▶ What is asked
Rewrite the passage on co-creative learning starting at "Stephen Calhou, Kenneth" and ending at "by Iain McGilchrist.)", putting "framework" wherever "schema" appears.

▶ Selected excerpt

══════════

The time requirement is, paradoxically, the essential requisite for the invocation of co-creative spontaneous learning of the sort able to escape time. Cutting hunches often seems to arrive from outer inner space. Each seems to be the result non-linear processes, and each is of unknowable origin. Ken and I didn’t spend anytime at all aligning our vastly different personal cultures even as we granted the fundamental distinction between the foreordination of the vertical worlds and the contingencies of the life worlds. Yet both higher/lower and life worlds are esoterically dimensioned.

Stephen Calhou, Kenneth Warren

We casually termed this last year, synchronic learning. The regular definition, Synchronic: concerned with events existing in a limited time period and ignoring historical antecedents, doesn’t suppose the same stuff Ken and I were supposing, because we supposed something closer to synchronistic learning.

Kenneth Warren

(Ken’s repurposed my social cybernetic domains and set these to a schema. In turn his schema draws on  The Master and his Emissary: The Divided Brain and the Fabrication of the Western World, by Iain McGilchrist.)

This schema figured into our co-creation of The Heaven and Hell Archetypal Evaluation.

I never had to remind Ken that I was developmentally underdetermined. On the other hand, every now and then he would remind me that he wasn’t overdetermined, (or fixed in his beliefs.)

Just so you know I am not pushing belief in any constellation, cluster of interests, causal narrative, etc. – The booty once stored on my Nina, Pinta and Santa Maria has been emptied of all but the monkey. Like I suggested months ago in my basic neo-Taoist twinkie feast (see Chi A Neo-Taoist Approach to Life by R.G.H. Siu) we circumambulate the light downloaded into chi processed in the living organism evolving into the higher chi order of human twinkie canisters spinning off virtual presences, energy forms, phantoms into which human belief is hooked. Conspiracy theorists etc. drop anchor or go postal in this great cultic transfer site where abides superego/gregores. What I love abt. El Cristo Rey (a royal god image) and the Peasant brigade vid, so palpable you can taste mezcal’s worm turing in the soul’s secret sharer.

══════════

▶ Data excerpt
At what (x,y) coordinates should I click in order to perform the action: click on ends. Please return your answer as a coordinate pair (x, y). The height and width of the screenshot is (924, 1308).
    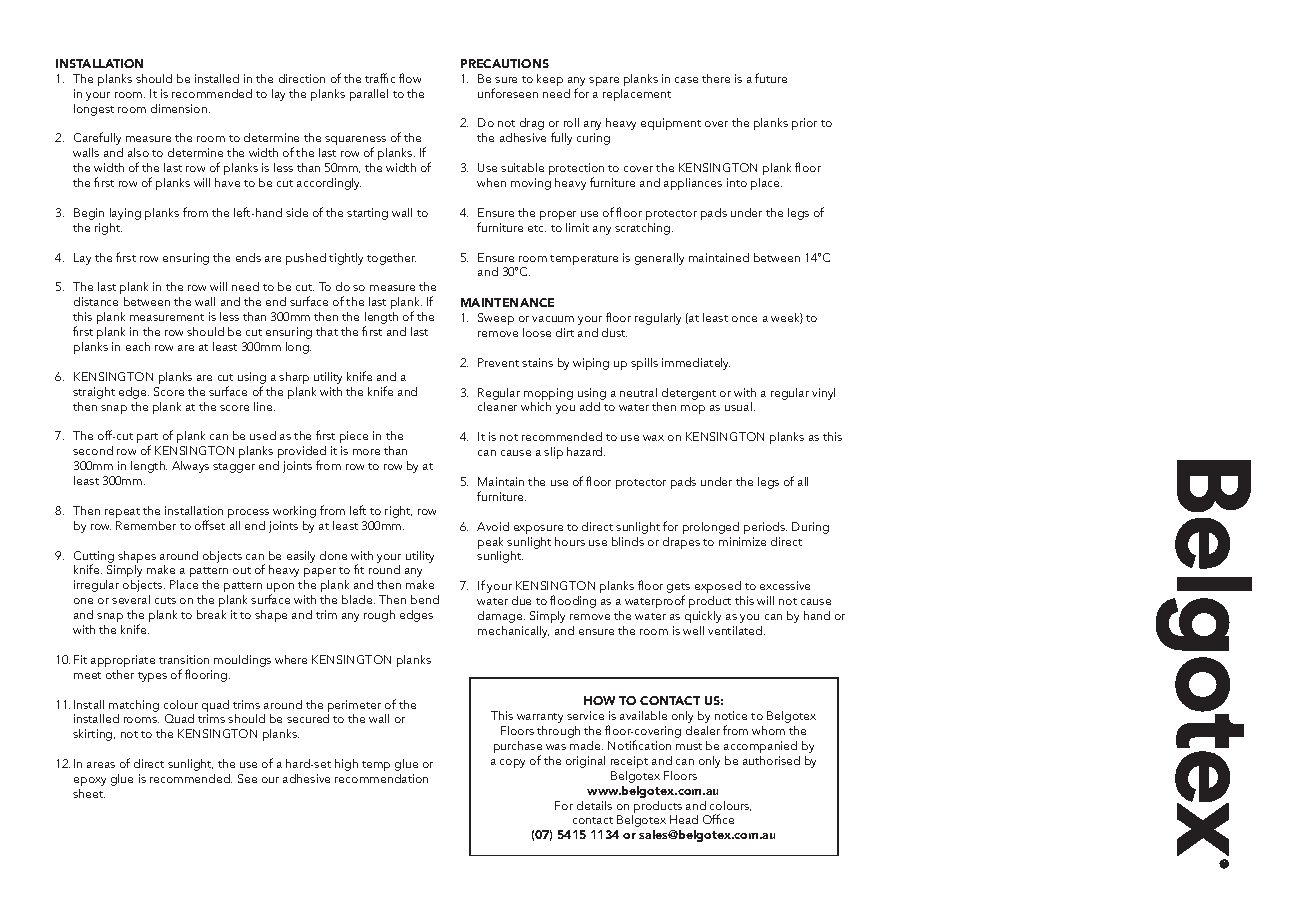
    Looking at the image, I should click on (248, 257).
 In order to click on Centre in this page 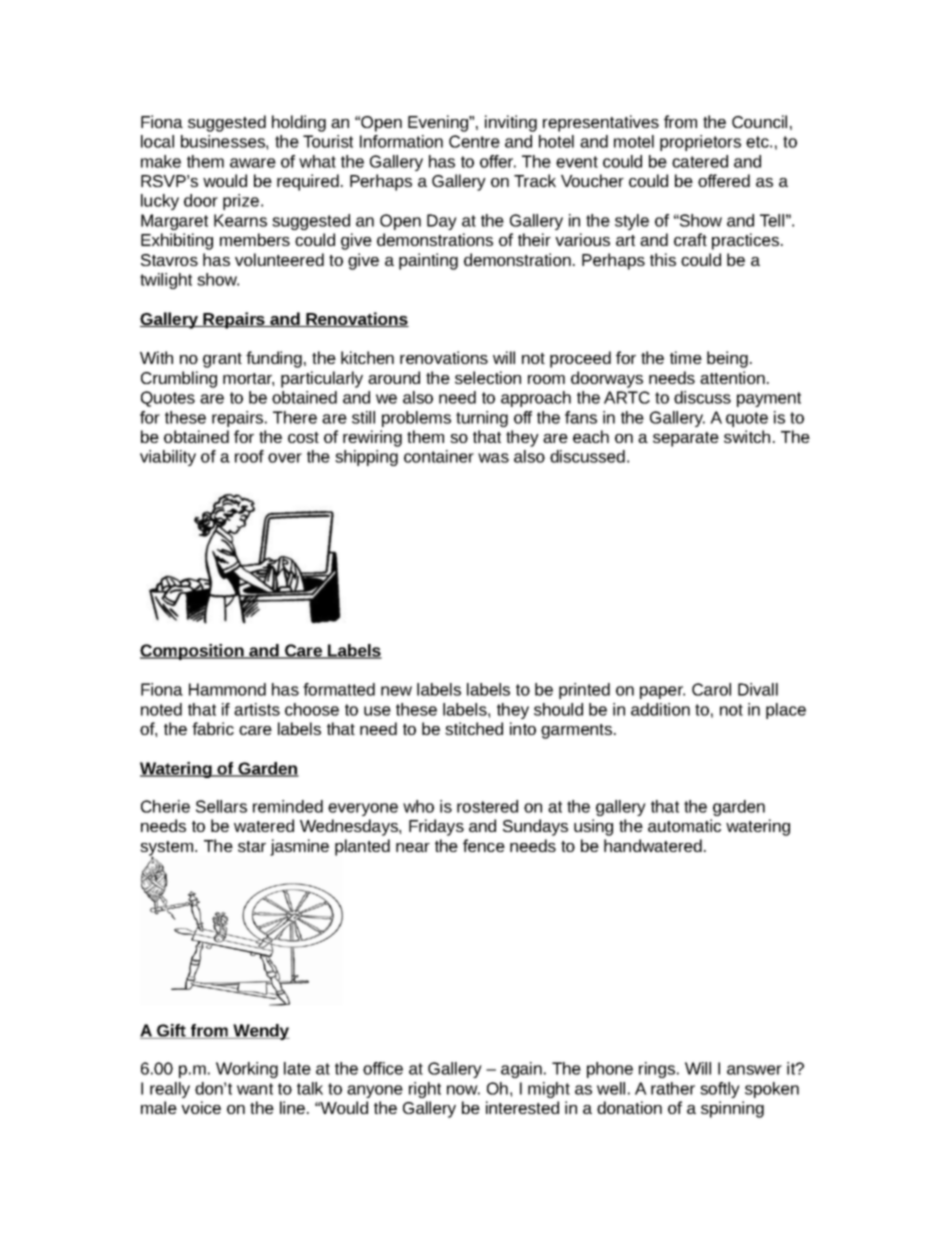, I will do `click(474, 141)`.
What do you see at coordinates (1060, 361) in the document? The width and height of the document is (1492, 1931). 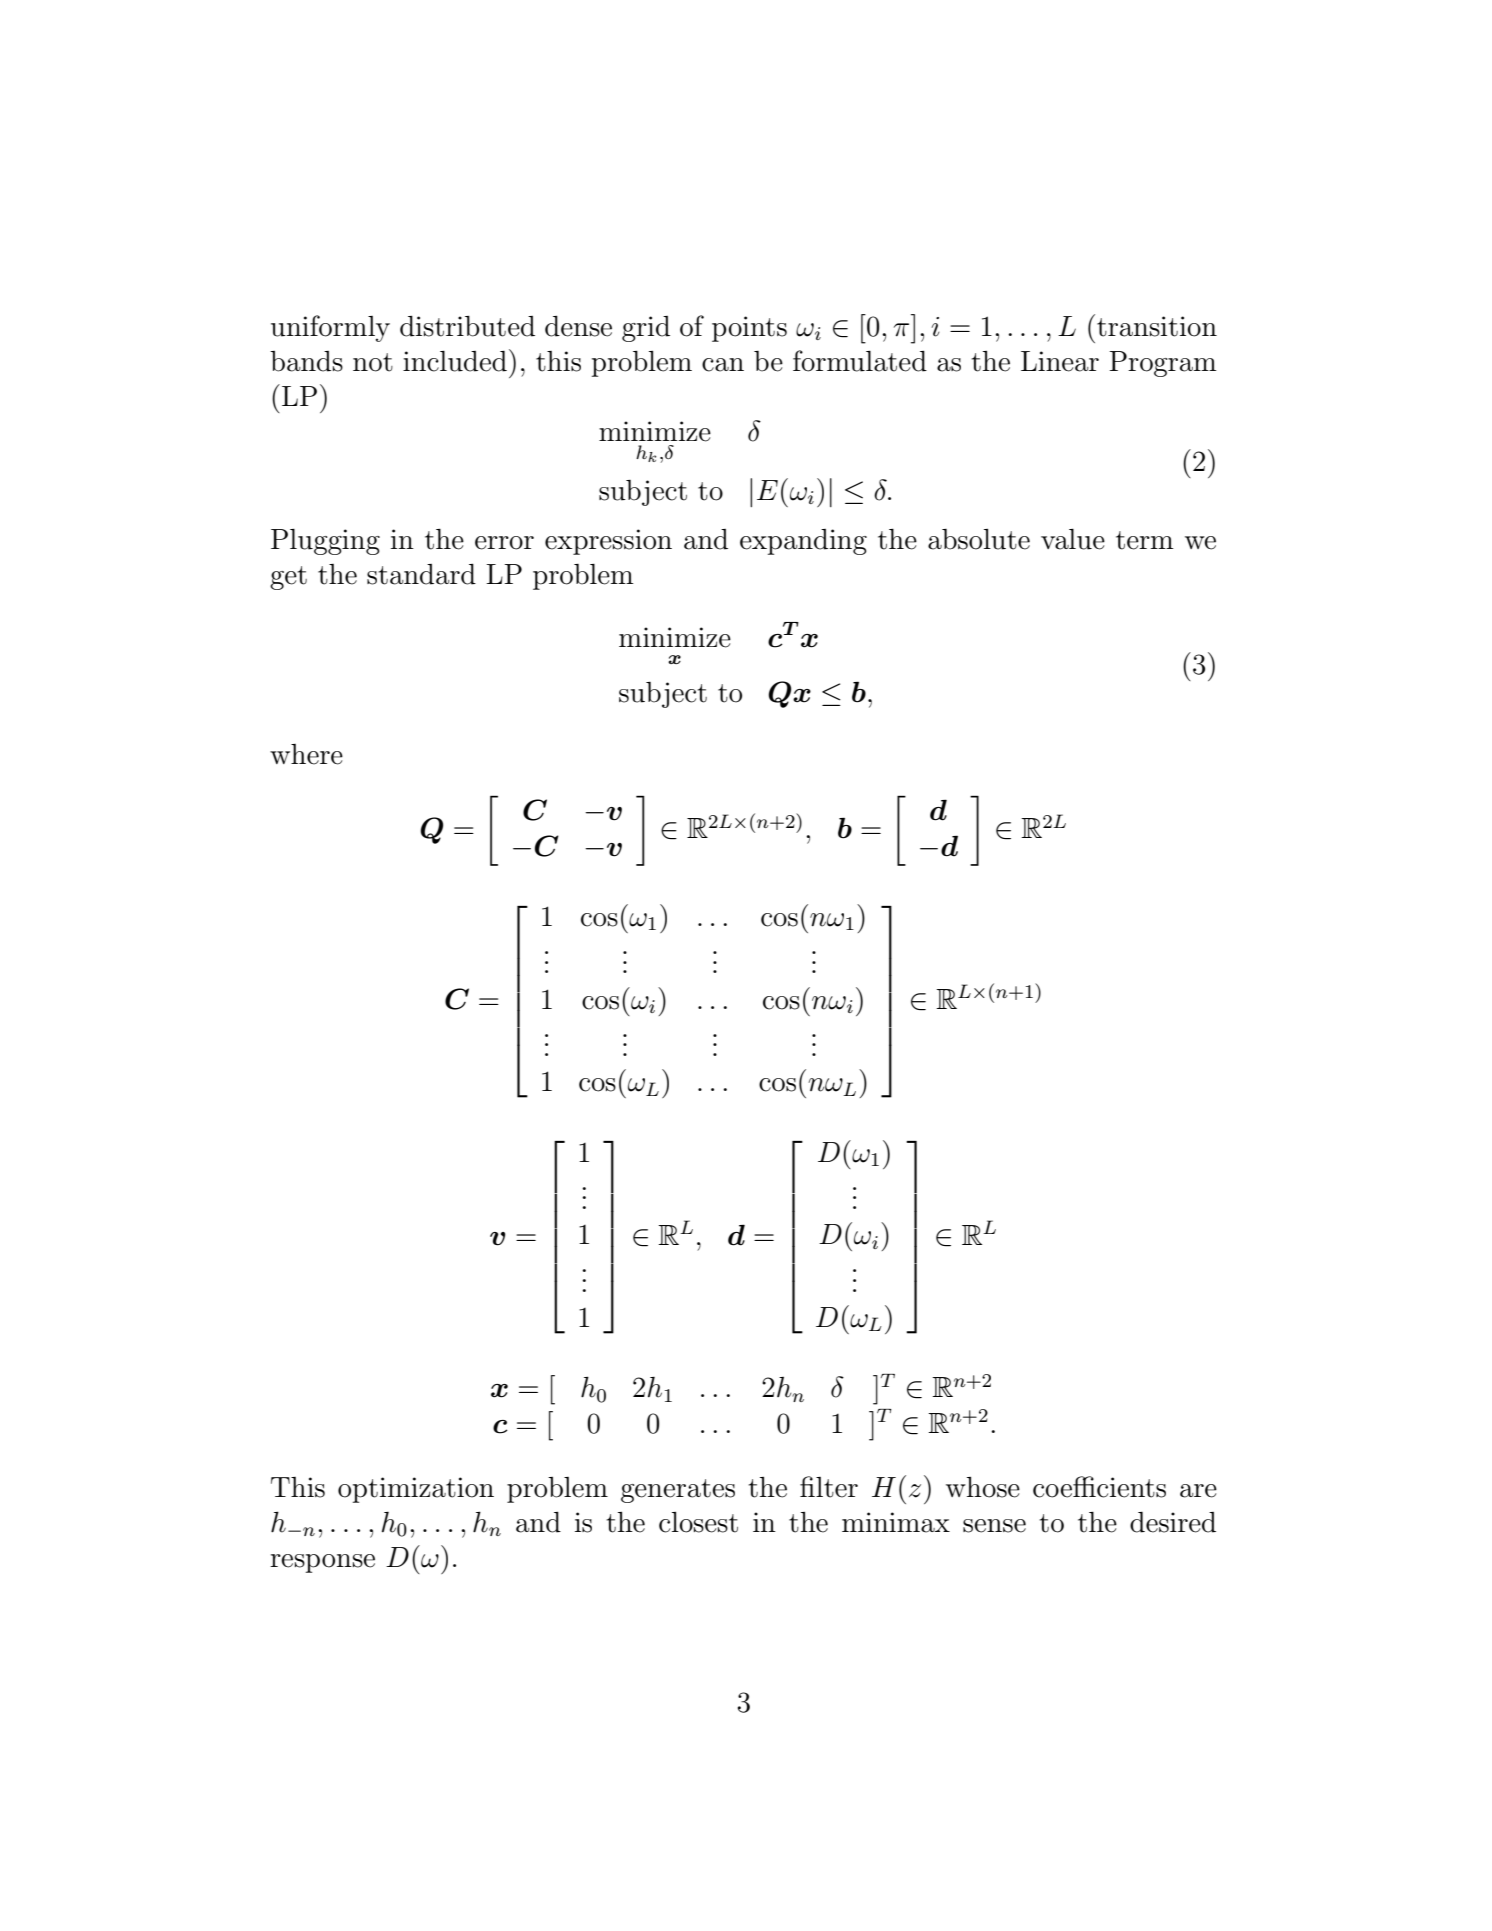 I see `Linear` at bounding box center [1060, 361].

══════════

▶ Exercise response
Stephen Calhou, Kenneth Warren

We casually termed this last year, synchronic learning. The regular definition, Synchronic: concerned with events existing in a limited time period and ignoring historical antecedents, doesn’t suppose the same stuff Ken and I were supposing, because we supposed something closer to synchronistic learning.

Kenneth Warren

(Ken’s repurposed my social cybernetic domains and set these to a framework. In turn his framework draws on  The Master and his Emissary: The Divided Brain and the Fabrication of the Western World, by Iain McGilchrist.)